There is a good chance that over the course of the life of a business, it will have a dispute with an employee, competitor, partner or others where money damages will not be enough to compensate it for the loss it will experience. In these situations, a business should consider whether to seek emergency relief from a court. The emergency relief can take different forms, but it generally involves temporarily preventing a person or company from doing something, ordering them to stop doing something, or compelling them to return something.
Perhaps the most common use of emergency relief is to stop a former employer or competitor from using misappropriated trade secrets. Emergency relief can also be used to stop a competitor from trading on a business’ trade dress, to stop an employee from competition against a former employer, to stop a business co-owner from hurting the business, to stop a governmental body from enacting rules and regulations beyond its authority, to stop an individual or company from taking assets... the list goes on.

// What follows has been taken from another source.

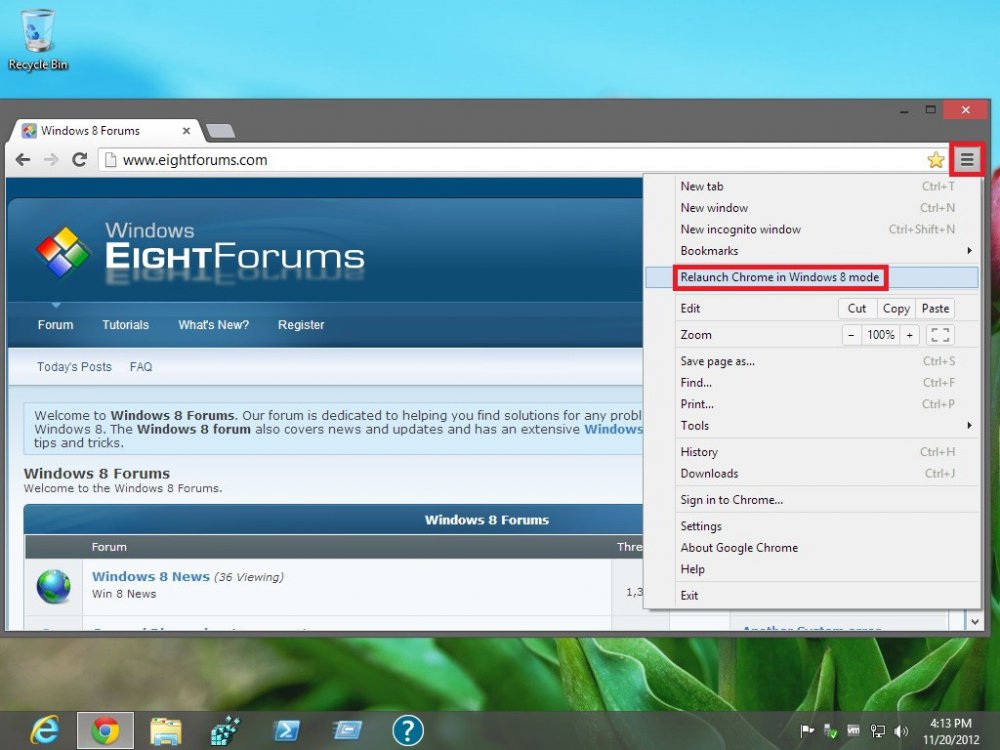The width and height of the screenshot is (1000, 750).
Task: Open Chrome from the taskbar icon
Action: [x=105, y=730]
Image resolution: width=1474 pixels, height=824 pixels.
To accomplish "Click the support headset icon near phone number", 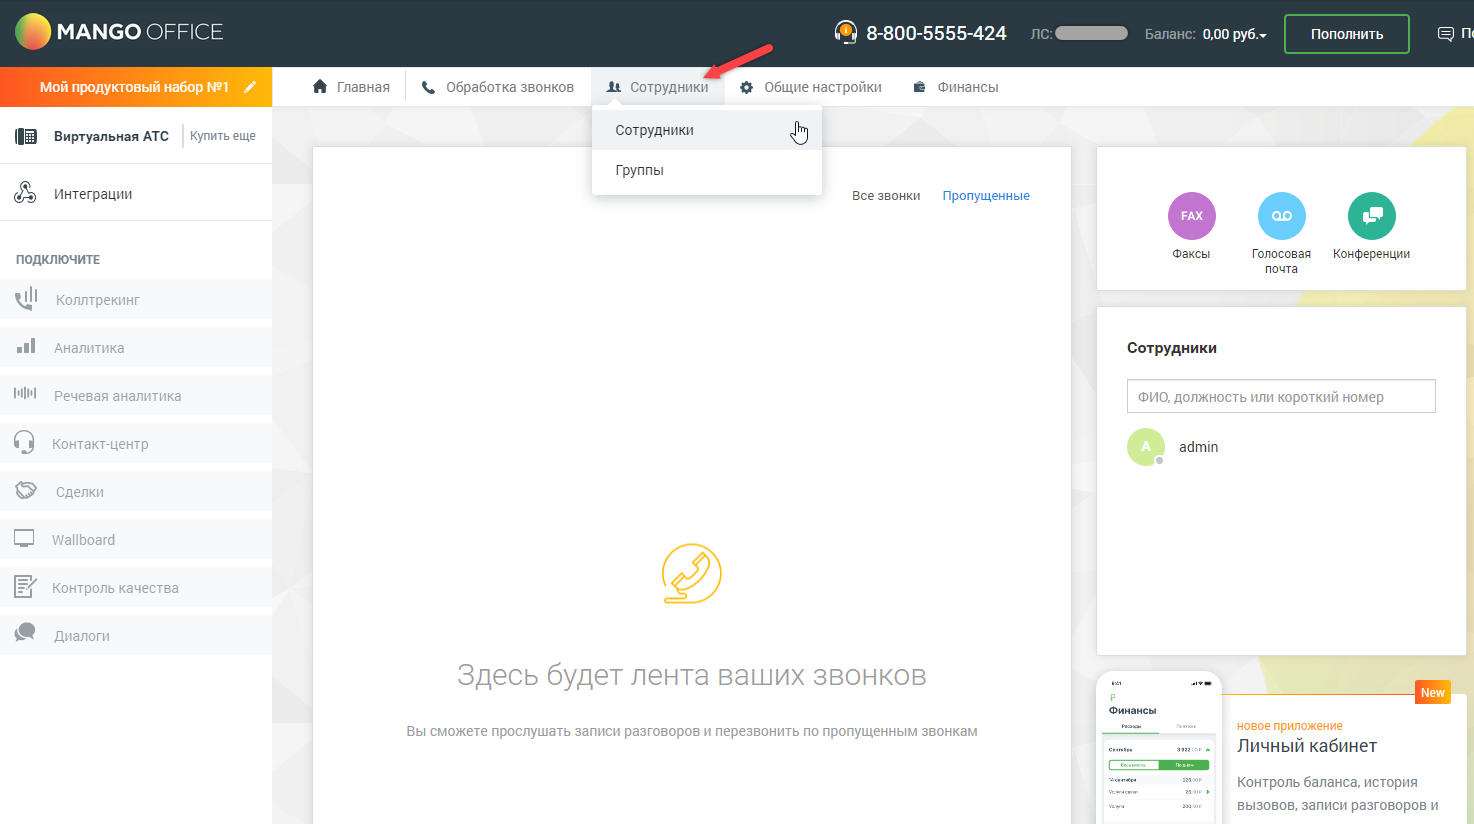I will tap(845, 33).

There are two main types of emergency relief a business can obtain – a temporary restraining order or a preliminary injunction. To get a temporary restraining order or a preliminary injunction, a business must show the following:
- That the business has a clearly ascertainable right in need of protection. This right would include a threatened business interest, as one does not have to wait to be injured before seeking emergency relief.
- That the business will suffer irreparable injury unless the order is entered. Irreparable injury is an injury that cannot be measured monetarily.

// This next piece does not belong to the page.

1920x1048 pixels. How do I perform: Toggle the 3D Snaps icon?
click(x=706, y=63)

- That the business has no adequate remedy at law, meaning that money damages will not be sufficient compensation.
- That the business is likely to be successful on the merits of the underlying action. Absolute certainty is not required to meet this requirement.
A temporary restraining order is just what it sounds like -- an order that temporarily stops something from happening. Temporary restraining orders are typically only effective for ten days, but are usually continued for longer periods by agreement of the parties.
The primary difference between a temporary restraining order and a preliminary injunction is how the facts are presented to the Court. With a temporary restraining order, the court does not hear testimony. Rather, the court reviews the complaint, answer, motion for a temporary restraining order, response to the temporary restraining order and any affidavits that are submitted by the parties. After reviewing these materials, the court usually hears argument and then grants or denies the temporary restraining order.
Regardless of whether the temporary restraining order is granted or denied, the court usually sets the matter for a preliminary injunction hearing to take place in the coming weeks or months, which is many times referred to a “mini-trial.” The parties are then allowed to gather evidence through written discovery and depositions and present that evidence to the court. The preparation time for the preliminary injunction hearing is usually very compressed. After the preliminary injunction hearing, the court will grant or deny the preliminary injunction. If the preliminary injunction is granted, that preliminary injunction will usually stay in place for the remainder of the case.
Emergency relief is an important tool for businesses as it can be used to prevent actions that could result in irreversible harm to a business. While obtaining emergency relief is not usually cheap, it can bring the dispute to a head earlier, provide the parties with an overview of the strengths and weaknesses of their positions and potentially save litigation costs in the long run.